Hmmmm… interesting. “It kind of looks like the aftermath of the Joplin tornado”, I said.
She didn’t get it. That’s okay. They never do.
Again, she asked, “So, can you put a band-aid on it”? (In other words, fix another employee’s mess)
“A BAND-AID? Honey, this shit needs Dr. Victor Frankenstein and about one million volts of electricity to bring it back to life!”
Again, the puzzled look.
“Yeah, I can do it”
“Thanks, you’re the best”! *She puts up her hand for the high five*
I spent the next 2 1/2 hours breaking down boxes, trying to find a way to put them into an already overloaded dumpster (vaguely commensurate with trying to solve a Chinese Linking Ring puzzle), carefully taking broken glass out of an overly-heaped ‘broken glass only!’ trash can and transferring it to a dumpster that is not the one designated for ‘boxes only’ (which other employees totally ignore), trying NOT to slice my wrists with the box cutter, listening to the incessant honking from the cars at the car wash next door (a cacophony of sounds reminiscent of a Edgard Varese composition), smelling the not-really-that-up-to-par Mexican food from the food truck that is located in the car wash parking lot (I would equate it with a Smell-O-Rama version of The Jungle by Upton Sinclair), jumping into the trash dumpster and trying to squish the boxes down just ONE more inch so that I could close the lid (which would have been much easier if I hadn’t lost that 50 lbs. last spring), reorganizing the area of the stockroom known as the cage (which I have stated in another post could double as a torture room set in one of those SAW movies), sweeping the floor with a broom about the size of one that you would find in a Barbie Dream House ( because somebody broke the big, long, ‘covers a lot of area at once’ broom)… and about 10 other tasks that, when accomplished, would get me at least to the final 5 on a season of Survivor.
Of course, during all of that I hear “Bob, how’s it coming?”, every five minutes.
aside: Now quit bugging me.
So, I was finally finished.

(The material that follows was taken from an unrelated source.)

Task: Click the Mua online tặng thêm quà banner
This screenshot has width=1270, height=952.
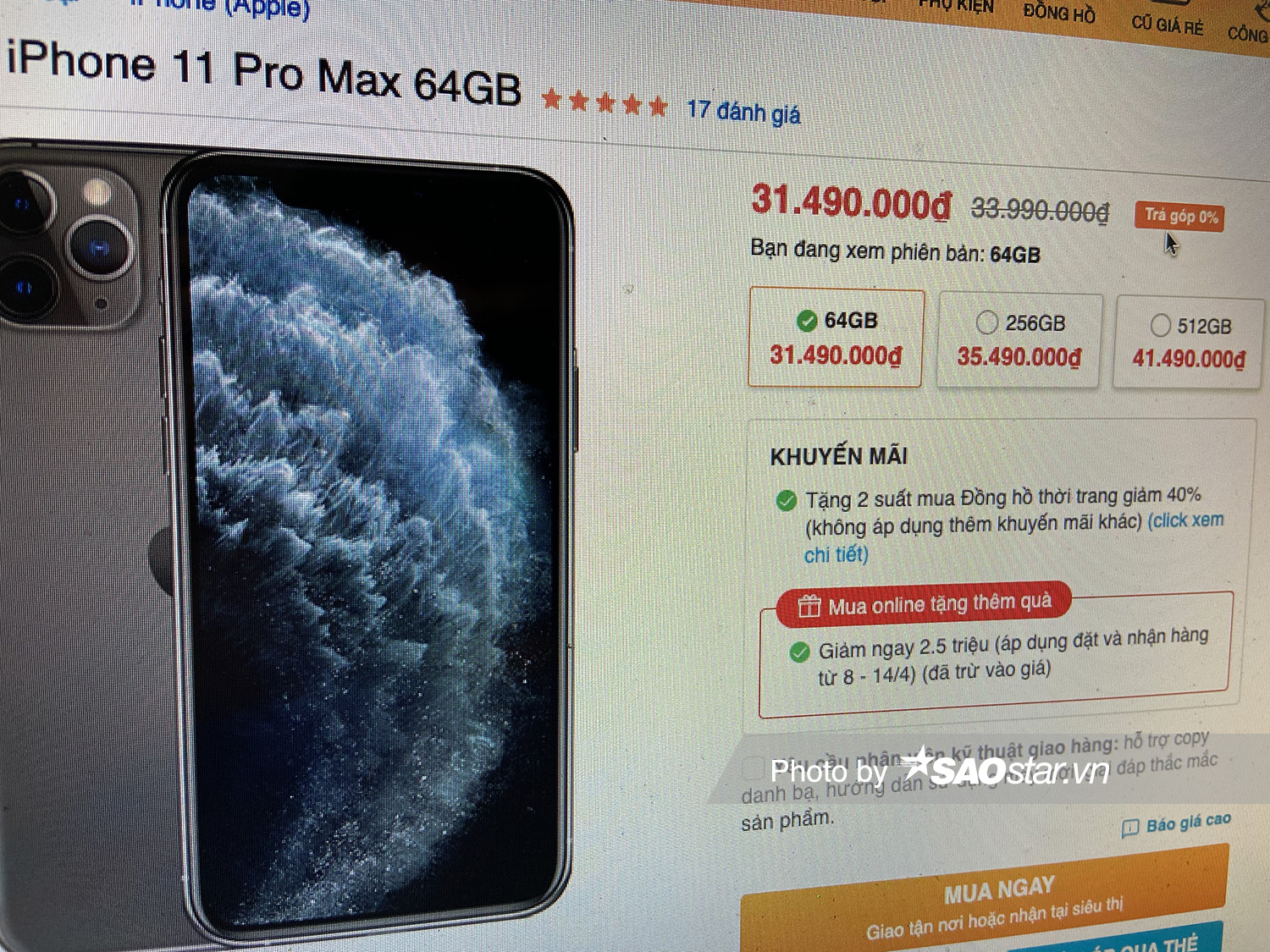Action: coord(924,604)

It looked neat and orderly and like I had spent time in the Military (which I haven’t).
So, what did I get for all of that?
Well, I got another high five.
I got, “OMG, you’re so great. It looks fabulous. I love you”
I got… drumroll please…”Now I know who to go to whenever we need messes fixed”.

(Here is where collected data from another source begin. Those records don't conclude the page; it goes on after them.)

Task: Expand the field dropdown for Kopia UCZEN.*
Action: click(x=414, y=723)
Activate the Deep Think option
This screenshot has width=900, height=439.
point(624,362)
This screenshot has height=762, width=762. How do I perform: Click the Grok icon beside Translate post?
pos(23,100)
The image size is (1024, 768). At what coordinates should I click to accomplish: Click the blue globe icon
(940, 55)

That’s right, just call me Bob, the factotum. I fix the messes of the lackadaisical and dilatory. Just ask any of my past employers and co-workers.
There is a lesson in there, you know. A lesson that quite a few people learn early in life, but here it is 55 years later and I still haven’t learned it.
If you don’t want to spend your life doing prosaic and pedestrian tasks, then do them half-assed the first time. That way you don’t become the go-to-guy when other lazy-asses screw the shit up.
Of course, my 9th grade Civics teacher would be proud of my efforts. He always said that I was a ‘good citizen’ (yay me).
P.S. Don’t get me wrong. I was satisfied with my efforts and final results. Doing your best should always be what you strive for.)